Furthermore, some decent mathematicians work in the institutions with libraries having no expensive mathematical journals. F.e. when I lived in USSR I was getting mathematical articles printed in non-USSR journals only either as preprints sent by the authors or as articles to review for Mathematical Reviews, Zentralblatt fur Mathematik or their Russian equivalent РЖ Математика, plus trips to Moscow or St. Petersburg libraries. I don't believe that situation changed drastically and I believe that, say, in Russia mathematicians from all the cities except Moscow and St. Petersburg have very limited if any access even to the most prominent foreign journals.

Many journals have the single purpose: to provide publication in the peer-reviewed journal rather than provide a circulation. However as these journals are not of the world repute there is a fight to be published in one of the most prestigious journals, especially in Annals. Proving how great you are became as least as important as proving theorems.

Actually, many mathematical articles are also the chapters of some books, which has been neither published, nor written, nor even planned. There are plenty serial articles which are heavily referring to the previous of the same authors, so to read such article one needs either to go to the library or to use an electronic version of such paper. However when the previous paper was written the author usually was not thinking very clearly about the future one and the results were formulated not in the best way from this point of view. So, the next articles contain explanations that the results of the previous ones could be easily modified in a certain way and eventually one gets a series of patches over patches which creates a complete mess. In contrast, e-artcles could be easily modified and corrected, and if crucial changes are made, there could be few dated versions of such article (CVS or SVN approach).

In April 2007 I wrote "I think that in a half year I will finish to research what I have been planning and to finish this book in 2009 just to publish it in 2011 or 2012 (which would be 100 years from Hermann Weyl's articles which started this field).
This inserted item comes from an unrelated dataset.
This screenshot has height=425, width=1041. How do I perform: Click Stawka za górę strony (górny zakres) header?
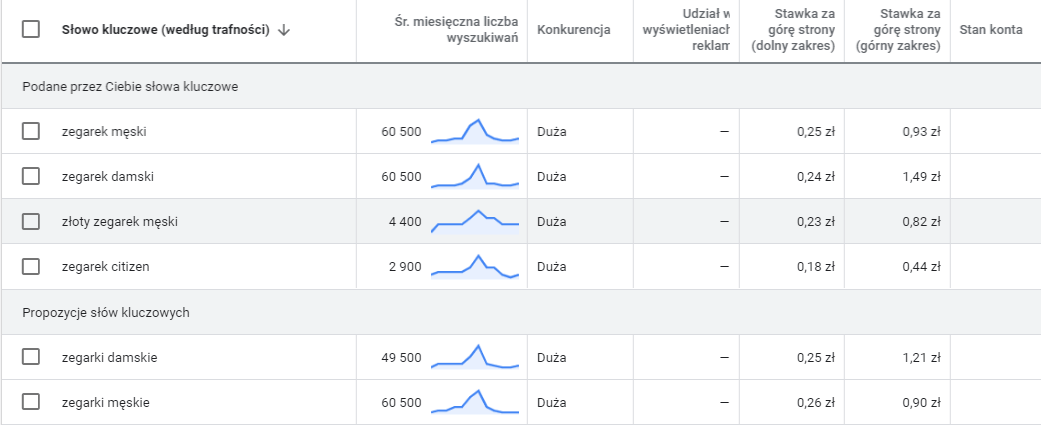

However one could never know: sometimes what is planned as a small and a fast research turns out to be long and laborious, opening new horizons and going to them requires years (it happened with me many times)."
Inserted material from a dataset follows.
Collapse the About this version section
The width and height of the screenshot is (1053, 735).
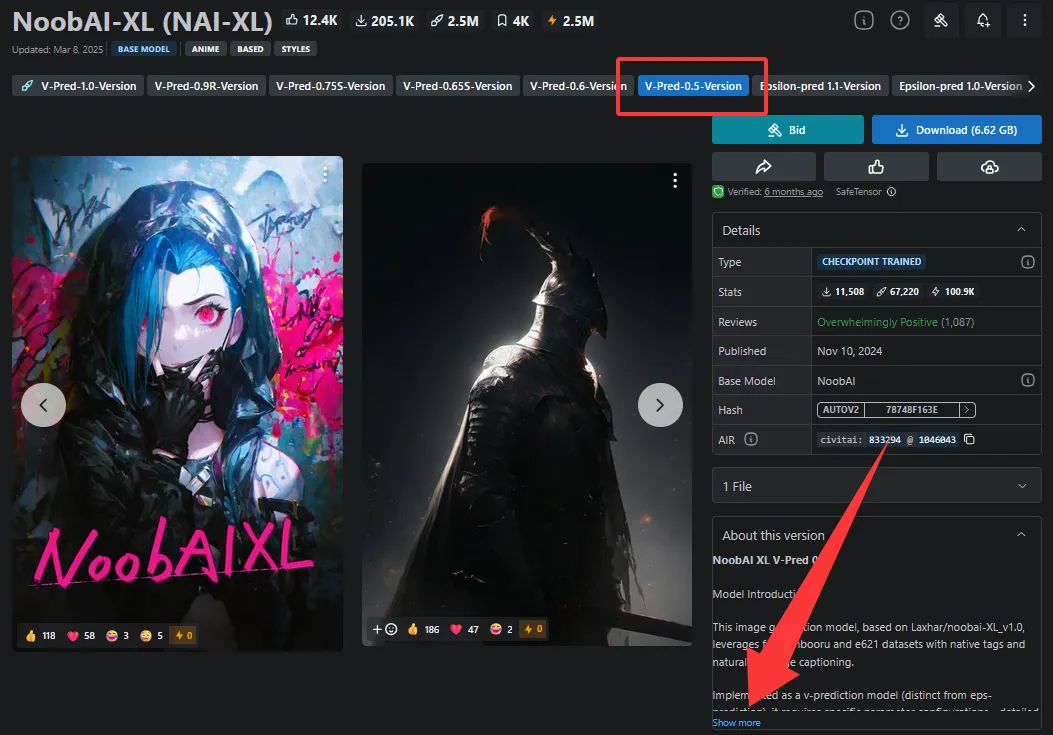click(1021, 535)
And in fact, in mid-December 2007 I started my book. As expected this book will contain new results which make the whole building more complete. Some of them are important new results appearing among old ones. However in September-December 2009 I was writing Chapter 15 completely devoted to major new results. At this moment I am planning to finish it in 2015.
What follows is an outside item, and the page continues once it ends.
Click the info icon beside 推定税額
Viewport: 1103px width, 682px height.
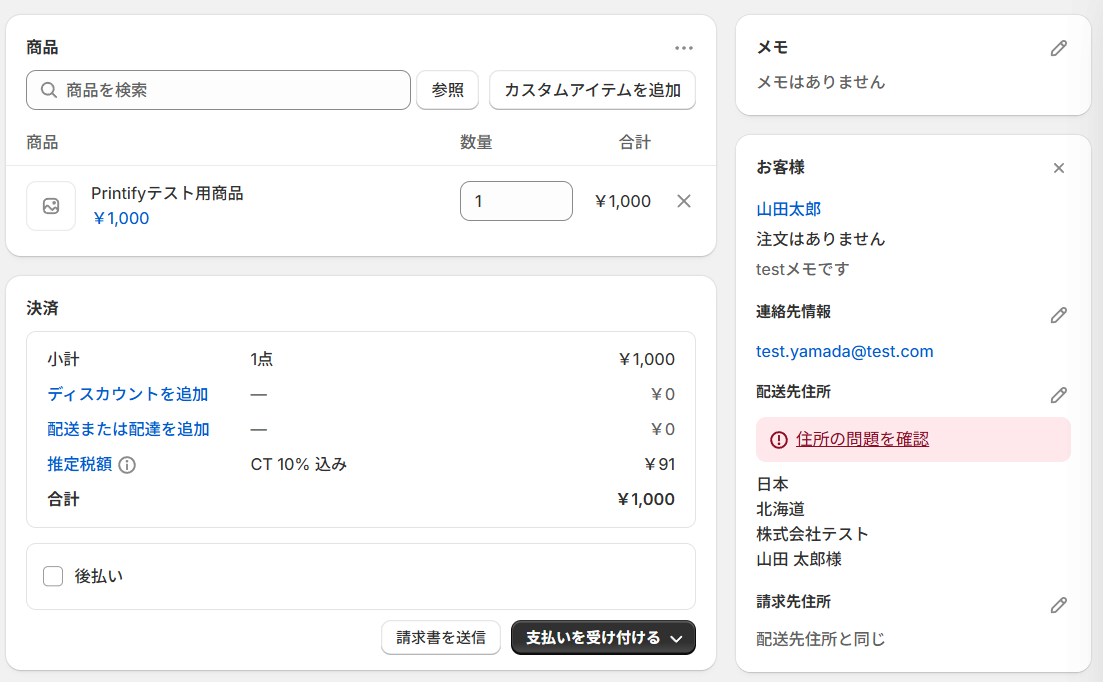(x=128, y=465)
The writing of the book has an inner logic: often theory constructed in the series of articles is not logically complete despite everything is rigorously proven. This incompleteness is not always easily observed and sometimes missing elements are not large enough to justify a new article. But writing a book one can fill these logical gaps and the whole theory looks much more polished.

Another things: some (and by no means minor) improvements could be inserted after the corresponding part is written because working on one of the next parts can trigger certain ideas. So working on the book is non-linear process while working on the series of published articles is a linear in the large scale (and non-linear in the small scale). When author has submitted an article and later finds a significant improvement, he/she faces a dilemma: either to submit a major modification to the article and thus delay its publication or to write another article and I suspect that the most take the second road (as I did when I was younger).